§ **TEXT FOR ANALYSIS**:
*** Begin section ***

Carbonite on customer service

07Jul08

When I first started posting my problem with Mozy backup a while back, Len Pallazola, Customer Service Systems manager at Carbonite, contacted me and offered assistance with any questions I may have, and in also getting started with Carbonite if I was interested. I’ve had a few thoughtful emails with him since.

Over the weekend, while thinking about the issues I’m still facing with Mozy, I asked Len if it was OK to publish his response on several questions I had about the Carbonite service. With his permission, here are my questions to him and his answers.

My questions:

Now to understand how Carbonite compares with Mozy at least in robustness, has Carbonite suffered any outages in the past year? Also, how did your team respond to the problem and notify customers when it happened (if it did)?

Finally, beyond the current problem I’m seeing, why do you think Carbonite is better than the competition?

His answers:

Thank you for your reply, and for your question about how we handle outages, if they should happen. Earlier this year, while performing a scheduled infrastructure upgrade in our data center, a mishap occurred that changed a local setting for some of our customers and prevented them from connecting to our servers. We immediately sent an e-mail to all of the customers that we knew were affected. A short time later, we determined that the outage affected more customers than we originally thought, so we sent another e-mail to the folks we missed in the first batch. These e-mails included steps to correct the configuration error so that the users could reconnect. We also placed a service alert on our website that directed affected users to a “one-click” fix page. As part of our phone system’s greeting, we set a recorded message on how to resolve the issue so that folks who called regarding this specific issue immediately got the information they needed. Affected customers were also automatically alerted by a popup that informed them they were not properly connecting to our servers and that they should contact customer support.

*** End section ***

§ **DATA EXTRACTS**:
*** Begin section ***

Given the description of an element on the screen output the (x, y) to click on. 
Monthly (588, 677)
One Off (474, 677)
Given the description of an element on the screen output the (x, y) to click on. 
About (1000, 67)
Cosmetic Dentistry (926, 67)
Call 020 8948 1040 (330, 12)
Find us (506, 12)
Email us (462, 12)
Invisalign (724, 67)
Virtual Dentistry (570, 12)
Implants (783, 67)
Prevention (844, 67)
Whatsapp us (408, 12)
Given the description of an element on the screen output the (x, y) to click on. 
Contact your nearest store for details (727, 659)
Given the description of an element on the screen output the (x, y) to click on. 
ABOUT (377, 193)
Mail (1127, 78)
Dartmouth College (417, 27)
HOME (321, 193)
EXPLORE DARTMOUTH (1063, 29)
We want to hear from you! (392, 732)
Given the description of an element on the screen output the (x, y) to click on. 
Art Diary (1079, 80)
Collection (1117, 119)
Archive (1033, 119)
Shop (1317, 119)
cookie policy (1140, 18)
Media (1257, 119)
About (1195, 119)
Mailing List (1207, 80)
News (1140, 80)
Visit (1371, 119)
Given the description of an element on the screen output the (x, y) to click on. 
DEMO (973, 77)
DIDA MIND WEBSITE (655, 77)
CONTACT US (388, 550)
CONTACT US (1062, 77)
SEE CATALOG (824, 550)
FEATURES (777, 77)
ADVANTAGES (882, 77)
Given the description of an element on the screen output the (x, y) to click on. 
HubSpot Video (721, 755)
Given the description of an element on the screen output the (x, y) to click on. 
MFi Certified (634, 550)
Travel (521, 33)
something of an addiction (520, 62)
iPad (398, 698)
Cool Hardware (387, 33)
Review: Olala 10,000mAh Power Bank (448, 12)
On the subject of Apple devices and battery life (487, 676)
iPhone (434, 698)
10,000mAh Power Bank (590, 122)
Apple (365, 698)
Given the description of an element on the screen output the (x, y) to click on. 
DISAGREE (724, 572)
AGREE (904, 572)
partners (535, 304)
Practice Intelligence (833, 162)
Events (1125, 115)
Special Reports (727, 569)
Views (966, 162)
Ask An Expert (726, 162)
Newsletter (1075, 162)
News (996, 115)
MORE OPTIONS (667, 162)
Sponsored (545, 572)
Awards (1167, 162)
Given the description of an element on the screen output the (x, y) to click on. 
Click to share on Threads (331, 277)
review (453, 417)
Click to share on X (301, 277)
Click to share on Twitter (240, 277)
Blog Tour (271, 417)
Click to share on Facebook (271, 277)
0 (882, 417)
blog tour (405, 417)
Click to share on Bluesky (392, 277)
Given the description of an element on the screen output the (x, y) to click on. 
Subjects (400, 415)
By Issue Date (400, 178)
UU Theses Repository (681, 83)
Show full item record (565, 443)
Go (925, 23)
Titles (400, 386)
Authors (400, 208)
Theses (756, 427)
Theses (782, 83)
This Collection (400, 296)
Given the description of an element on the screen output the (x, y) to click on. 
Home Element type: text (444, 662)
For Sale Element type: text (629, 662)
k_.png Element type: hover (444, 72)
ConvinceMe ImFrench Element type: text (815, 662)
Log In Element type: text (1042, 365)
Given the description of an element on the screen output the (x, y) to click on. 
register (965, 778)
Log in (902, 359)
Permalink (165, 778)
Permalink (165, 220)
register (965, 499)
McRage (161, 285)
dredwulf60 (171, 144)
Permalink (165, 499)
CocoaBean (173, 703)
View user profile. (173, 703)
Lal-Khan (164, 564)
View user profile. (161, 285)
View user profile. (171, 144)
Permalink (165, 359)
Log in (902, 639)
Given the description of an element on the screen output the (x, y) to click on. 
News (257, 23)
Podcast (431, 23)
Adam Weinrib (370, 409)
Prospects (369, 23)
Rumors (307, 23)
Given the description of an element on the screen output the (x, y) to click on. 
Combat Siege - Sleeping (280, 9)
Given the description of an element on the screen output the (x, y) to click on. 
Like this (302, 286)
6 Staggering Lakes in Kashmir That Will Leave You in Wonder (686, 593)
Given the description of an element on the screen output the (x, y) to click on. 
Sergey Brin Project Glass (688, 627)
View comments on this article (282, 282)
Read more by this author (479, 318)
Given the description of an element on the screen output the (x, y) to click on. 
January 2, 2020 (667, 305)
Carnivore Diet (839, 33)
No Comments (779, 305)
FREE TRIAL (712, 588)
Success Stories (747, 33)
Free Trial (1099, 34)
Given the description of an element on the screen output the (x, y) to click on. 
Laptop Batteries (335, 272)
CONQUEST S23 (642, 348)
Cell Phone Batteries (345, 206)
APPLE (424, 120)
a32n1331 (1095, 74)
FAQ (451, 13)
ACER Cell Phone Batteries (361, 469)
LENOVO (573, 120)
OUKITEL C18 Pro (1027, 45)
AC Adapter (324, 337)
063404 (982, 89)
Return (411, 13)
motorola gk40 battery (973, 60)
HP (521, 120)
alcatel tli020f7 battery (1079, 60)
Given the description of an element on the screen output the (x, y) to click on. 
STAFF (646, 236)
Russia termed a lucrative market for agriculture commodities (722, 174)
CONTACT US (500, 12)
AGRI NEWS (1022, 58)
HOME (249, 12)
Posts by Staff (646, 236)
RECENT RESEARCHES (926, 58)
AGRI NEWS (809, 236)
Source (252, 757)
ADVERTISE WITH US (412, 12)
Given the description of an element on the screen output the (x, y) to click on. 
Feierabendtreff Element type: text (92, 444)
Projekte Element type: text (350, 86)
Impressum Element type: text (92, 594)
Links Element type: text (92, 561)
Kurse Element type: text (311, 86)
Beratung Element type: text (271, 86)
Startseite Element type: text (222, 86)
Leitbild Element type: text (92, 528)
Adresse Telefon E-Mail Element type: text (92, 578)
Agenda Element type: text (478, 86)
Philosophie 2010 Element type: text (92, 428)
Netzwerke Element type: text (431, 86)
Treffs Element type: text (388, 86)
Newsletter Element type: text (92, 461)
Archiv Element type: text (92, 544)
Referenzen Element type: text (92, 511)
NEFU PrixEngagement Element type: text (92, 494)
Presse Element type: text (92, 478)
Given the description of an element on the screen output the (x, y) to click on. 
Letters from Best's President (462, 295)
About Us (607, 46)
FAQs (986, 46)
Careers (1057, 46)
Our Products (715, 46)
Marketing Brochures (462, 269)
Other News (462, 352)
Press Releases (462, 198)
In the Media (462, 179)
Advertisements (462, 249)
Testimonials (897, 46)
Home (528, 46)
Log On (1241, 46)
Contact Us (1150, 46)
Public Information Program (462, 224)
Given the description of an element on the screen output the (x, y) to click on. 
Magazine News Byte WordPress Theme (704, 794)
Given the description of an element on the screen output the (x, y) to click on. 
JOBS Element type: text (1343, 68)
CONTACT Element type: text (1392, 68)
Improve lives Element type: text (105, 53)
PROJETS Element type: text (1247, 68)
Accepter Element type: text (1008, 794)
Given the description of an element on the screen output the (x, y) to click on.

*** End section ***

§ **WHAT TO PRODUCE**:
Transcribe the Carbonite customer service post word for word, beginning with the words "Over the weekend, while" and ending after the words "(if it did)?".

§ **RESPONSE**:
Over the weekend, while thinking about the issues I’m still facing with Mozy, I asked Len if it was OK to publish his response on several questions I had about the Carbonite service. With his permission, here are my questions to him and his answers.

My questions:

Now to understand how Carbonite compares with Mozy at least in robustness, has Carbonite suffered any outages in the past year? Also, how did your team respond to the problem and notify customers when it happened (if it did)?